### RECORDED DATA

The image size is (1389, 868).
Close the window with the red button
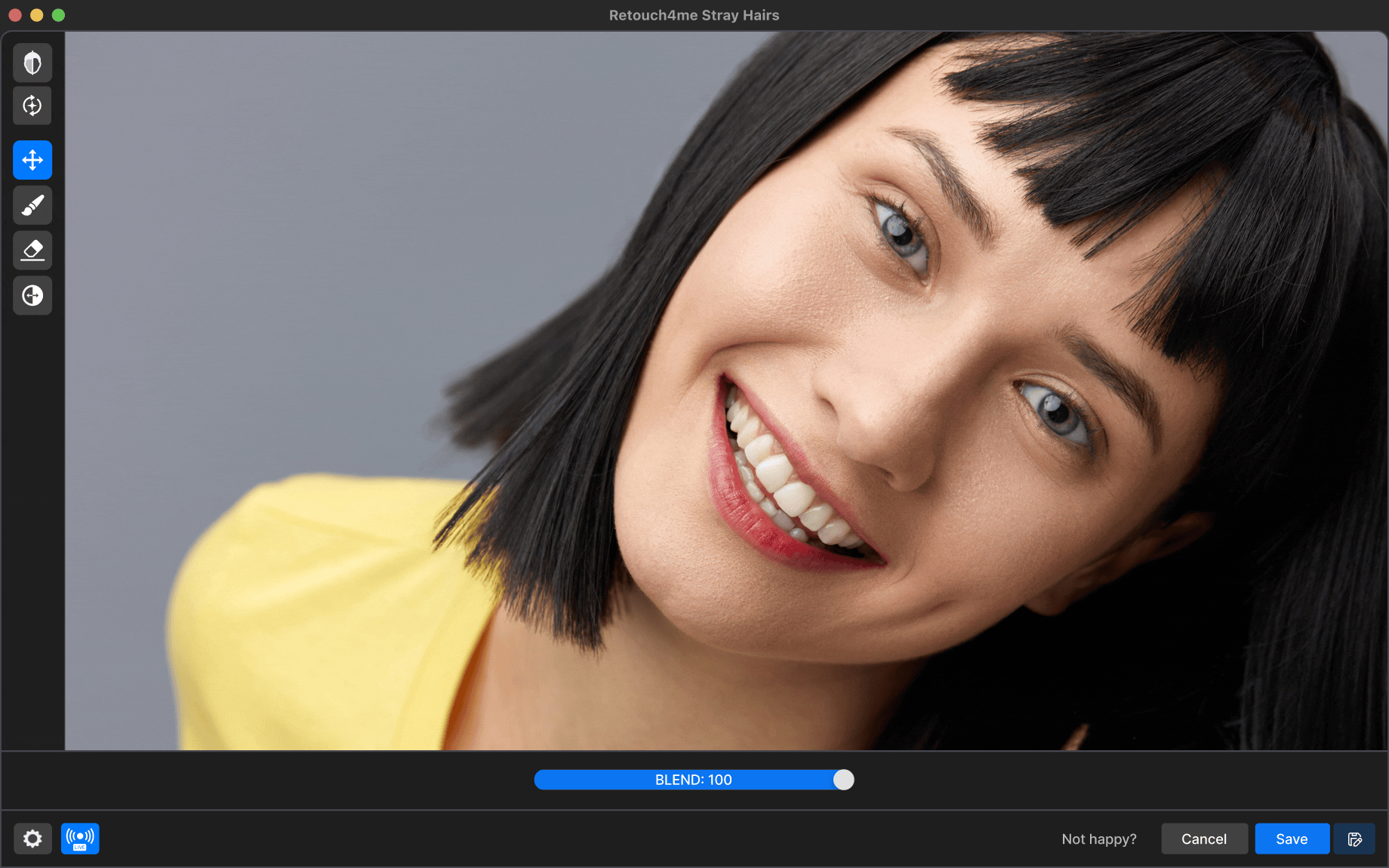(x=15, y=15)
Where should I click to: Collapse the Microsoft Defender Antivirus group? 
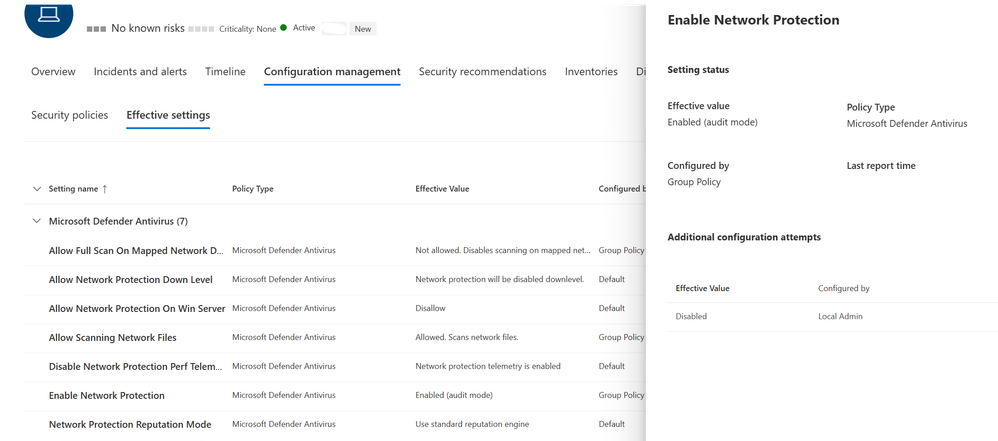pos(38,221)
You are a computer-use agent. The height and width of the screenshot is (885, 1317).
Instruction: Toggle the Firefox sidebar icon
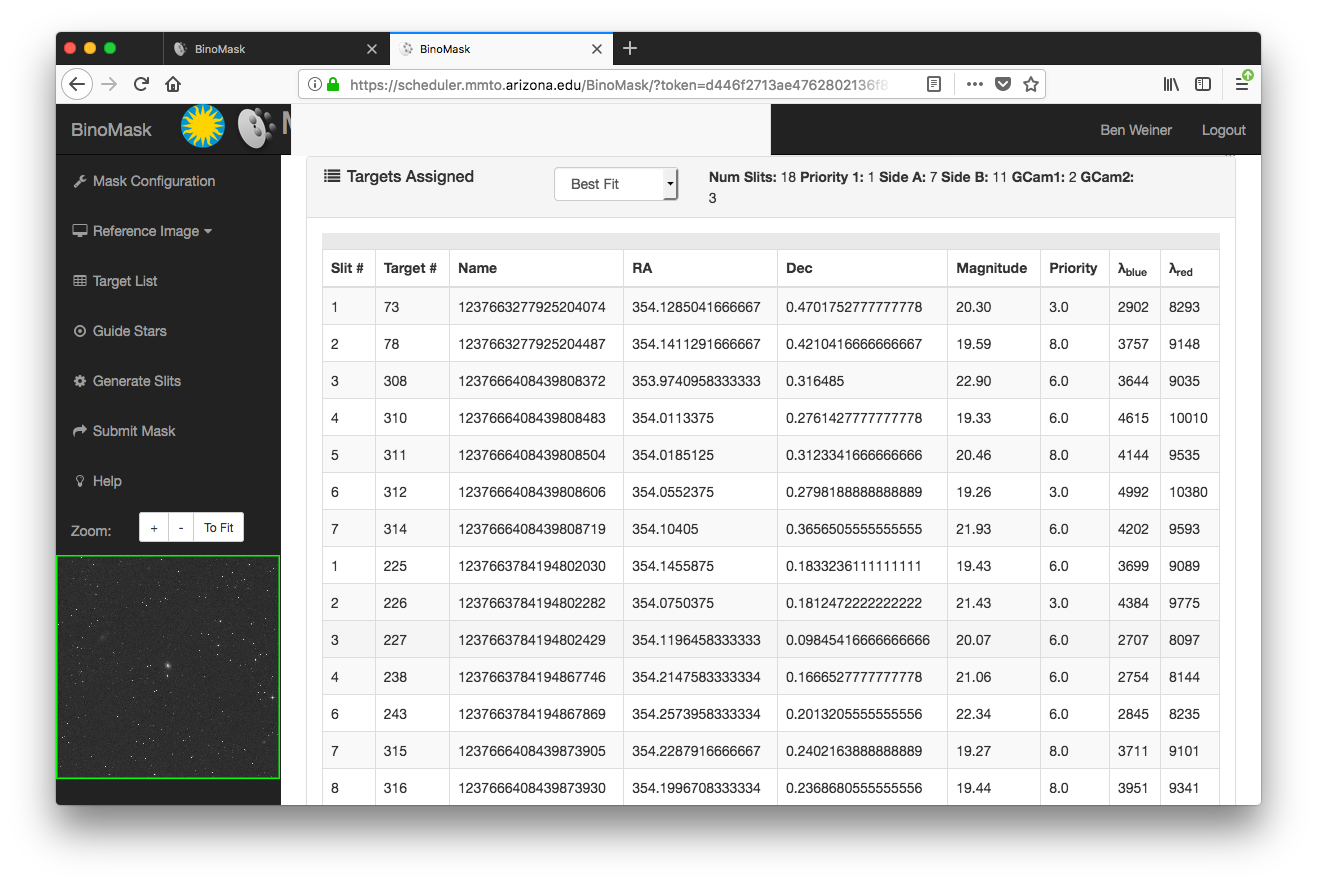coord(1203,85)
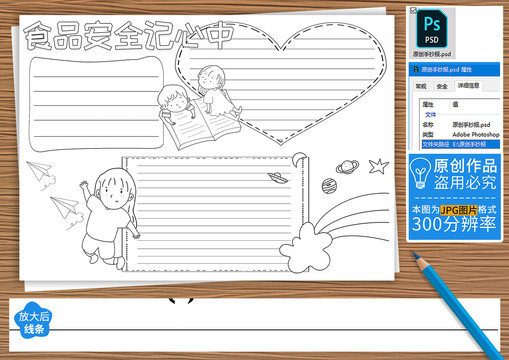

######

Produce an exact copy of the lines from the line containing "You are a computer-use" through the last line of the records, with no pictures and no other text.

You are a computer-use agent. The height and width of the screenshot is (885, 1317).
Instruction: Toggle the Firefox sidebar icon
coord(1203,85)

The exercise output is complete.